# Компьютерные технологии > Железо (hardware) > Драйверы и прошивки BIOS >  Прошивка биос на ASUS M2A74-AM SE

## Slater

Здравствуйте!
Подскажите пожалуйста процедуру обновления биос на материнской плате ASUS M2A74-AM SE.
Материнская плата не определяет процессор. Прошивку для биос последней версии 0301, уже скачал. 

Заранее спасибо!

----------


## Cheechako

:confused: Вроде всё достаточно подробно изложено на сайте ASUS'а, есть даже русскоязычная версия - если получится разобраться в машинном переводе :)

----------


## Slater

> :confused: Вроде всё достаточно подробно изложено на сайте ASUS'а, есть даже русскоязычная версия - если получится разобраться в машинном переводе :)


Спасибо!
_Добавлено через 2 часа 23 минуты 46 секунд_
биос прошил удачно через флэшку:)
но моя проблемма с (This CPU is not supported by this model. Please check CPU QVL on Asus websyte.) так и осталась:(
версию биоса скачал как положено под этот процессор, последнюю с официального сайта...
может материнку паленую продали?
что еще попробовать?

_Добавлено через 10 часов 29 минут 59 секунд_
Система пока работает стабильно:), синий экран не выдает (до прошивки выдавала)
на (This CPU is not supported by this model.
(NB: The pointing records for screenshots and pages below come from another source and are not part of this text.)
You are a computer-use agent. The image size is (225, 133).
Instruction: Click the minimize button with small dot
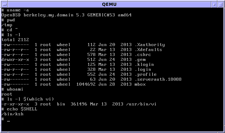pos(214,4)
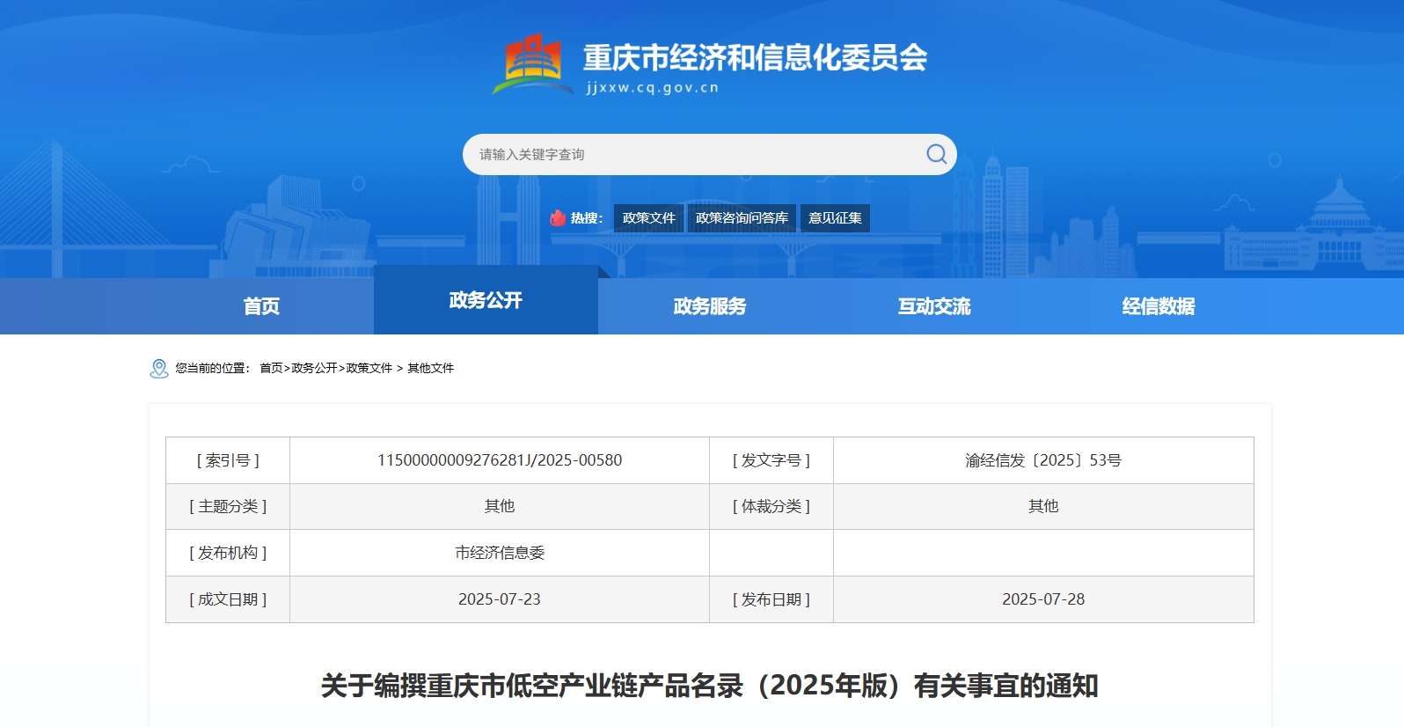The height and width of the screenshot is (727, 1404).
Task: Go to the 首页 navigation tab
Action: click(x=261, y=306)
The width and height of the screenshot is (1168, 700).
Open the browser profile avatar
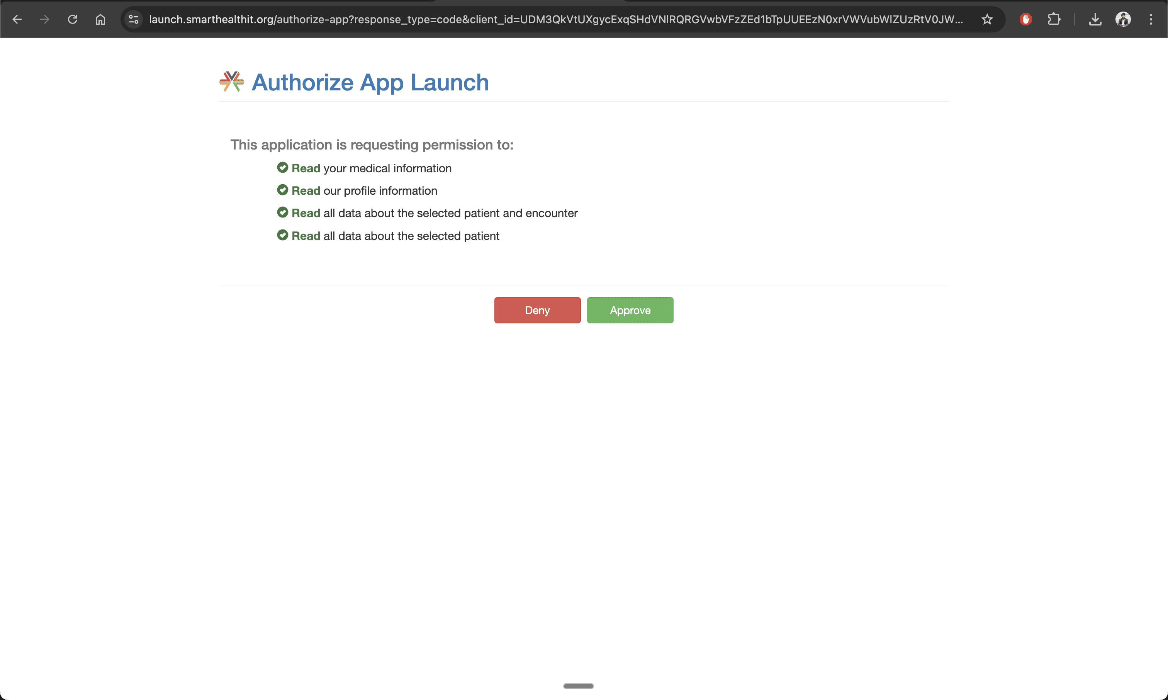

Please check CPU QVL on Asus websyte.) не обращаю пока внимания, вылечил пропуском ожидания нажатия F1:D.

----------


## Cheechako

> ...проблемма с (This CPU is not supported...
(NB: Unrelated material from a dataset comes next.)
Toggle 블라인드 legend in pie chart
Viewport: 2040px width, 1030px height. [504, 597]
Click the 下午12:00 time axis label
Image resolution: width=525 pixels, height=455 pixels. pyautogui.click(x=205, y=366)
А в список процессоров  для данной платы _оно_ входит?
Вопрос может обсуждаться на ASUSTek support'е (или по указанной там ссылке на AMD); есть смысл воспользоваться также "глобальным" поиском в Google/Yandex'е (окончательного решения может и не быть, но сам факт иногда примиряет с судьбой :yes:).

----------


## Slater

Процессор поддерживается.:yes:
система работает стабильно, синего экрана нет:)
а самое главное, процессор в эвересте при 100% загрузке нагревается до 60 градусов:), до прошивки биоса грелся до 75-79 градусов.:mad:
буду надеятся на хорошее.
если будут какие изменения напишу.

_Добавлено через 1 минуту 28 секунд_



> (окончательного решения может и не быть, но сам факт иногда примиряет с судьбой ).


 согласен:yes:

----------


## Slater

Прошла неделя, все работает стабильно, глюков нет.
температура в эвересте при 100% загрузке 55 С:vseok:

----------


## Cheechako

> ...глюков нет...


Если сообщение осталось, то, по слухам :), возможен такой случай:
"Support CPU up to *95W* (Поддержка ЦПУ до 95W), АMD Athlon X2 6000 по официальным данным производителя требует *125W* в этом и не стыковка...у AMD есть два варианта этого процессора...Второй официально мамкой поддерживается с PCB - 1.01 и BIOS 0204. Первый вообще не поддерживается.. видимо он и попался.."
Соответственно, надо следить за температурами/охлаждением.

----------


## Slater

> "Support CPU up to 95W (Поддержка ЦПУ до 95W), АMD Athlon X2 6000 по официальным данным производителя требует 125W в этом и не стыковка...у AMD есть два варианта этого процессора...Второй официально мамкой поддерживается с PCB - 1.01 и BIOS 0204. Первый вообще не поддерживается.. видимо он и попался.."
> Соответственно, надо следить за температурами/охлаждением.


да, у меня именно 125W, вентилятор обязательно сменю;)

----------